Requirement: Find the number of lines containing the string "page" in the data. Answer with the number by itself.

Task input:
──────

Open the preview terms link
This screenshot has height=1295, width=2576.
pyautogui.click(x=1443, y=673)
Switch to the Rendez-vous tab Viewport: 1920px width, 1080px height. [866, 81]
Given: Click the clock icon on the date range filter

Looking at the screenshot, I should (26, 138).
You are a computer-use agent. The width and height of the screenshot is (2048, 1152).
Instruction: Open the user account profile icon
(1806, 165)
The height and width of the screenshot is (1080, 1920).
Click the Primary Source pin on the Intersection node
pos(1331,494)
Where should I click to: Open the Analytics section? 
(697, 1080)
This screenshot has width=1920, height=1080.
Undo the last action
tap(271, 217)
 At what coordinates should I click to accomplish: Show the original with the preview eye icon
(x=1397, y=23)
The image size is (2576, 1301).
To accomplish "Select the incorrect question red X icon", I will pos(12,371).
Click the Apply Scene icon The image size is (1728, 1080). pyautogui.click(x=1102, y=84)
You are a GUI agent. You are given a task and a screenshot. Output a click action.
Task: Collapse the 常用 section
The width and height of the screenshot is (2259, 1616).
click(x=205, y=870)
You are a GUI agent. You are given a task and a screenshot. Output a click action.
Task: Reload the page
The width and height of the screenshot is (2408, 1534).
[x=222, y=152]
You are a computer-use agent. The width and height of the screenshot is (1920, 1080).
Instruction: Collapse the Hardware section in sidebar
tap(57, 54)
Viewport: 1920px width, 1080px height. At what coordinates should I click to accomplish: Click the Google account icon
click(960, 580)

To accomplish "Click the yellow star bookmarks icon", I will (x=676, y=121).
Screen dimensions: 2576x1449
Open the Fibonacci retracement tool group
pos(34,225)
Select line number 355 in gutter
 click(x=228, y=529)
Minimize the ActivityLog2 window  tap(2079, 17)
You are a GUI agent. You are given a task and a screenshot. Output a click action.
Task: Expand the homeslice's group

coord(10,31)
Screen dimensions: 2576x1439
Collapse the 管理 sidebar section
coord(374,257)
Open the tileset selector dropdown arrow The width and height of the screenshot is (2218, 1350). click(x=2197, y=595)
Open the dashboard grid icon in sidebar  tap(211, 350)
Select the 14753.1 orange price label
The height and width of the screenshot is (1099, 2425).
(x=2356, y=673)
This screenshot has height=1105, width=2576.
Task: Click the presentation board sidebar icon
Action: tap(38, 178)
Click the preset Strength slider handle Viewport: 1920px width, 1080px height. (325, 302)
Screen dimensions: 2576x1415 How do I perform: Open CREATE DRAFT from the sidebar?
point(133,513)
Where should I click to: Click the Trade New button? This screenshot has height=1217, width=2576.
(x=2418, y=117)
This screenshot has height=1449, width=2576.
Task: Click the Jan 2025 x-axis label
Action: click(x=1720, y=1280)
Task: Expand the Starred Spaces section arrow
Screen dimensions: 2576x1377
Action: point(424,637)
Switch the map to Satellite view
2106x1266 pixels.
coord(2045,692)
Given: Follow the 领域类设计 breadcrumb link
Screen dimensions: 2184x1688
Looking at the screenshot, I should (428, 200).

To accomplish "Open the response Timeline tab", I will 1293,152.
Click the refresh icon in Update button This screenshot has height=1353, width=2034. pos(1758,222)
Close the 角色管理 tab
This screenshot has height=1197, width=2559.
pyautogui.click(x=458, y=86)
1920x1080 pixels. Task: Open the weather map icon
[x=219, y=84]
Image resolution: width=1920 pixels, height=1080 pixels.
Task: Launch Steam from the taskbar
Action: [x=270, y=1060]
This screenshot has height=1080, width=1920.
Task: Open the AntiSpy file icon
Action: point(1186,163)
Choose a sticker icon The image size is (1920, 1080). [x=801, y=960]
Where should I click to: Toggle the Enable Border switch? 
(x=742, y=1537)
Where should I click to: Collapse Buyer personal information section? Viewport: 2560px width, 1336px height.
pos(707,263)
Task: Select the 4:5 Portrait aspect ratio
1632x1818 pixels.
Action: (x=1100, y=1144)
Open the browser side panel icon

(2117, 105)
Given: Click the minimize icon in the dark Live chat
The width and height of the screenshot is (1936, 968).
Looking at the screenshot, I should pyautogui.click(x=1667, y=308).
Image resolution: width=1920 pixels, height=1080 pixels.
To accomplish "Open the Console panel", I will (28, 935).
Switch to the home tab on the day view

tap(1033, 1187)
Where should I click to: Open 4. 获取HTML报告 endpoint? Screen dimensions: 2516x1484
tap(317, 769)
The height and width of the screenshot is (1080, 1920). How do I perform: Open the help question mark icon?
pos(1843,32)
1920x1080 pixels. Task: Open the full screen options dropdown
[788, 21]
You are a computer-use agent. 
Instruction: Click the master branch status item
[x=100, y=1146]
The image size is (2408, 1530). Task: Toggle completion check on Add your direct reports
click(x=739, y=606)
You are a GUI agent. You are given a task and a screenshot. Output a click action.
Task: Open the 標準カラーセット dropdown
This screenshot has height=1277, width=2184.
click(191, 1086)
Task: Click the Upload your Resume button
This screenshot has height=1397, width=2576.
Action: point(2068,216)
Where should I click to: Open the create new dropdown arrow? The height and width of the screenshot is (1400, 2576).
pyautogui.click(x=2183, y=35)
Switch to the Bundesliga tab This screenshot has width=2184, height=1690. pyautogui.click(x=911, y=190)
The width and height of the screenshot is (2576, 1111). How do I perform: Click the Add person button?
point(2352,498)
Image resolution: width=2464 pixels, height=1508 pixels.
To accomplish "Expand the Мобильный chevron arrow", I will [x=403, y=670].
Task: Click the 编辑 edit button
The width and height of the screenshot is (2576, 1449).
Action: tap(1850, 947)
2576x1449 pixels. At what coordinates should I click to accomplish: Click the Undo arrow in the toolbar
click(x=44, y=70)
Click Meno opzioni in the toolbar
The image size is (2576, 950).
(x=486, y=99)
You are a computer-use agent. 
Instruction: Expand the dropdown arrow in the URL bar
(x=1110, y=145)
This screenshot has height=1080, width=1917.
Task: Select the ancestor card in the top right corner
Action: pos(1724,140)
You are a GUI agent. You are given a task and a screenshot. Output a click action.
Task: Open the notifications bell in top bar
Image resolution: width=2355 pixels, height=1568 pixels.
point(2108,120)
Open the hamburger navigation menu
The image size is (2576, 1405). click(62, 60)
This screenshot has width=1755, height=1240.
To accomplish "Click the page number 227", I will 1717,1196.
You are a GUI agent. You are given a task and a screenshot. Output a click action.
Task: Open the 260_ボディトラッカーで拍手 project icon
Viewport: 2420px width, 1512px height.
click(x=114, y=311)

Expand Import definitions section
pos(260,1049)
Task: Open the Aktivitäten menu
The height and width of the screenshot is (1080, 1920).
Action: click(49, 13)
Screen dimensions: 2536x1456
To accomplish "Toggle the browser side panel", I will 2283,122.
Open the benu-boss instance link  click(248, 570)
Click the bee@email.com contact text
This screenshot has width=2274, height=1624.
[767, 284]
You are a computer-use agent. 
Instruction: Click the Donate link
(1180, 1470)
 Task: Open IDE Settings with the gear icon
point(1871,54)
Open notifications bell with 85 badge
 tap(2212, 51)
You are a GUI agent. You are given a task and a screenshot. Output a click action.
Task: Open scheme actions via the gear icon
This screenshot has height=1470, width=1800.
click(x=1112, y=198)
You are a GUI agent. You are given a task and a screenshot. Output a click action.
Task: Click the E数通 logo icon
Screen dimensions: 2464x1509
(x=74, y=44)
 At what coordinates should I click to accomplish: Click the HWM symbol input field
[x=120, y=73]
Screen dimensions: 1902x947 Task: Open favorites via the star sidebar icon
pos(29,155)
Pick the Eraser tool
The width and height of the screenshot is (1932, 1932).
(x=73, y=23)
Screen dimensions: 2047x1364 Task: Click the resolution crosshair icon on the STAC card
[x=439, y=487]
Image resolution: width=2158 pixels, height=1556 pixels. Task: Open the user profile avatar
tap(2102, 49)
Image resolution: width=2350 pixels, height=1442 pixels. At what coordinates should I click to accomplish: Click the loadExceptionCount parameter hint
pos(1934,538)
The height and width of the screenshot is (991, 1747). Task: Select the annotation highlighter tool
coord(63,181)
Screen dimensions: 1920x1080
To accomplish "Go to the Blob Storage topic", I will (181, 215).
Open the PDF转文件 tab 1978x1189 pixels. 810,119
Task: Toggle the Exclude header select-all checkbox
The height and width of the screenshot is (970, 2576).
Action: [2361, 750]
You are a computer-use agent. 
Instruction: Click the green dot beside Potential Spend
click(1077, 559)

──────

Task output: 2